A commannante alcun MEO non la cede;
Mentr'ha i su' sgherri in ubbidillo attenti,
Dice allora: "Impostate", e così chiede
Che Farmi volti ogn'un verzo le genti.
Moverzi in aria subbito si vede
Selva di cacafochi luccichenti;
Ciasch'un s'imposta, et in dir lui: "Sparate",
Fischiano cinquecento archibusciate.

Si sentì allora un popolar bisbiglio,
Non ne pozzo a bastanza io dar raguaglio,
Fece inarcare a i circostanti il ciglio
Lo sparo fatto a tempo, senza un sbaglio.

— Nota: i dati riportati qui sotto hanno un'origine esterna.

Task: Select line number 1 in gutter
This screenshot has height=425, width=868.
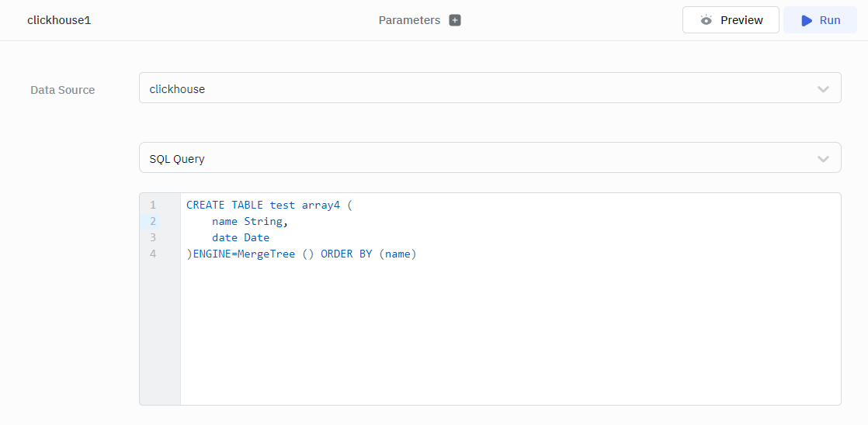Action: click(153, 206)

Ci fu tra l'invidiosi un gran scompiglio,
E più d'uno di questi magnò l'aglio,
E pe' fagli più crescere il cordoglio,
Risonò 'l prauso sino in Campidoglio.

Mentre c'è chalched'un, che si rammarica,
Miglianta ce ne son, che ce festeggiano,
Perchè hanno vista così bella scarica,
E havella fatta i sgherri assai si preggiano.
Hor mentre ogn'un lo schioppo suo ricarica
Li tamburrini fra di lor gareggiano
In tel batte la cassa, e a mani stese
L'alfier Fasciolo a sbandierà si mese.